#### ASSIGNED TASK:
Print the listing exactly, but only as far as the line containing "You are a computer-use agent. 747x342 pixels.". The first line and that line are both included.

**** RAW DATA

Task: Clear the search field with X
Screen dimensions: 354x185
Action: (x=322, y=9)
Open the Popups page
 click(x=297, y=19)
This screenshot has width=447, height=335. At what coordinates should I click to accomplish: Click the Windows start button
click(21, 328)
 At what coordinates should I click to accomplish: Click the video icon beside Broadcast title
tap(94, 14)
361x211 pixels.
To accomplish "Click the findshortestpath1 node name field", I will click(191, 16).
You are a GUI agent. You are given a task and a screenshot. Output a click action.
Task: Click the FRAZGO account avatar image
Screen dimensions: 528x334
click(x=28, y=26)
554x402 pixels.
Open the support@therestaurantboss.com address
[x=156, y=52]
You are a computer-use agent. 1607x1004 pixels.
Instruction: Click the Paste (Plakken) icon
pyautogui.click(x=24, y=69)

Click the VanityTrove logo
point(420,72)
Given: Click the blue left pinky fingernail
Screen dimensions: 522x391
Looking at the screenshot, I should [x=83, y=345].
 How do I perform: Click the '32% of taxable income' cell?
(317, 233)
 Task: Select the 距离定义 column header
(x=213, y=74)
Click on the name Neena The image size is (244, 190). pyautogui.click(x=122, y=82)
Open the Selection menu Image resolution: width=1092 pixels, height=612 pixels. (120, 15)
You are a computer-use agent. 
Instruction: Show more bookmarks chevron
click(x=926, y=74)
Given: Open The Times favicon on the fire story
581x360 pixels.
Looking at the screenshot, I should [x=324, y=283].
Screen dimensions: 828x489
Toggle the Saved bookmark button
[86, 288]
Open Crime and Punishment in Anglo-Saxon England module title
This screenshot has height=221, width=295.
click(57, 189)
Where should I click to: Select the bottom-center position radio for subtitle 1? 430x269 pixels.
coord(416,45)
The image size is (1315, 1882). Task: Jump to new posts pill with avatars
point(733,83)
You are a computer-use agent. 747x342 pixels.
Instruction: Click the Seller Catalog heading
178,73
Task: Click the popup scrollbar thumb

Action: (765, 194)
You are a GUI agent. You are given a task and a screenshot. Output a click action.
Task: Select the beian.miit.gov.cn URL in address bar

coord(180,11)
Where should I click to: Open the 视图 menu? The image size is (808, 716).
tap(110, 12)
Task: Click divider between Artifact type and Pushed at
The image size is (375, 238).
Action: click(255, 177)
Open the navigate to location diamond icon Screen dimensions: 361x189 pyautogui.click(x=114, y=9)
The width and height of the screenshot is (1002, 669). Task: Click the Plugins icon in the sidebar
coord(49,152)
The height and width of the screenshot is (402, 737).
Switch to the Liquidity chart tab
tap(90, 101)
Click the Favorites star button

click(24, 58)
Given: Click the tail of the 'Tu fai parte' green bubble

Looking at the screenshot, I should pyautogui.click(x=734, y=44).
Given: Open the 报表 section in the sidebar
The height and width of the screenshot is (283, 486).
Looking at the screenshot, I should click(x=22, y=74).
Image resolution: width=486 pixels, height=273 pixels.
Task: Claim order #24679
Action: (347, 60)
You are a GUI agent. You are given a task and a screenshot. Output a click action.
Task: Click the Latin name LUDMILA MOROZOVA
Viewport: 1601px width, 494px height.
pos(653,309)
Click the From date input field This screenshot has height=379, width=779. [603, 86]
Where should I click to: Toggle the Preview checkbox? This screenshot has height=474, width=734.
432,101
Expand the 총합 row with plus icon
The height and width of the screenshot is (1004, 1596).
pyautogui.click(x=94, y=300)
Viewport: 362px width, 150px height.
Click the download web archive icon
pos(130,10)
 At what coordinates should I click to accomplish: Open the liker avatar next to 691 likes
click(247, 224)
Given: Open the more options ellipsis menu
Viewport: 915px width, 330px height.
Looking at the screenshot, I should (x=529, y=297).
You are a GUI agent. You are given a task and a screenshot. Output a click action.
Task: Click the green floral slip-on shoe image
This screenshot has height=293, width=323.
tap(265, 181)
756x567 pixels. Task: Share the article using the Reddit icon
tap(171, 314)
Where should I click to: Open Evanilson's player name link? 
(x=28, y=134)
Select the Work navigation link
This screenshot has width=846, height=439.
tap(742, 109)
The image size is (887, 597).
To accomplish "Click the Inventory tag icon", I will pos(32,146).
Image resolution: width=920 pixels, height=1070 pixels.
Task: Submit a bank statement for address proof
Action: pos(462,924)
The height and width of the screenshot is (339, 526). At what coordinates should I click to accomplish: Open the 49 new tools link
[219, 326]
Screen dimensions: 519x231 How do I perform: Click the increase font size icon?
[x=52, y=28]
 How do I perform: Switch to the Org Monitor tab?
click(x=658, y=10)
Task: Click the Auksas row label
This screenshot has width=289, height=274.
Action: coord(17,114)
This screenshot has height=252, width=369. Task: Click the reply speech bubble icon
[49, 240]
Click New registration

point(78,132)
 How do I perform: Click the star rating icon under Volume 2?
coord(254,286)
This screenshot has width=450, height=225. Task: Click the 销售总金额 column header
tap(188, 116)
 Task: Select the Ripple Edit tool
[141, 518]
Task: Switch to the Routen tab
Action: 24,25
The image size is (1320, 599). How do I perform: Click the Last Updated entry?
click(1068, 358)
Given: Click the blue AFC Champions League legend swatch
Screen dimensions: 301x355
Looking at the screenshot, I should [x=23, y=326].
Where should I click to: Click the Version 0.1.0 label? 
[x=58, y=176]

********

#### FINISHED EXERCISE:
Task: Clear the search field with X
Screen dimensions: 354x185
Action: (x=322, y=9)
Open the Popups page
 click(x=297, y=19)
This screenshot has width=447, height=335. At what coordinates should I click to accomplish: Click the Windows start button
click(21, 328)
 At what coordinates should I click to accomplish: Click the video icon beside Broadcast title
tap(94, 14)
361x211 pixels.
To accomplish "Click the findshortestpath1 node name field", I will click(191, 16).
You are a GUI agent. You are given a task and a screenshot. Output a click action.
Task: Click the FRAZGO account avatar image
Screen dimensions: 528x334
click(x=28, y=26)
554x402 pixels.
Open the support@therestaurantboss.com address
[x=156, y=52]
You are a computer-use agent. 1607x1004 pixels.
Instruction: Click the Paste (Plakken) icon
pyautogui.click(x=24, y=69)

Click the VanityTrove logo
point(420,72)
Given: Click the blue left pinky fingernail
Screen dimensions: 522x391
Looking at the screenshot, I should [x=83, y=345].
 How do I perform: Click the '32% of taxable income' cell?
(317, 233)
 Task: Select the 距离定义 column header
(x=213, y=74)
Click on the name Neena The image size is (244, 190). pyautogui.click(x=122, y=82)
Open the Selection menu Image resolution: width=1092 pixels, height=612 pixels. (120, 15)
You are a computer-use agent. 
Instruction: Show more bookmarks chevron
click(x=926, y=74)
Given: Open The Times favicon on the fire story
581x360 pixels.
Looking at the screenshot, I should [x=324, y=283].
Screen dimensions: 828x489
Toggle the Saved bookmark button
[86, 288]
Open Crime and Punishment in Anglo-Saxon England module title
This screenshot has height=221, width=295.
click(57, 189)
Where should I click to: Select the bottom-center position radio for subtitle 1? 430x269 pixels.
coord(416,45)
The image size is (1315, 1882). Task: Jump to new posts pill with avatars
point(733,83)
You are a computer-use agent. 747x342 pixels.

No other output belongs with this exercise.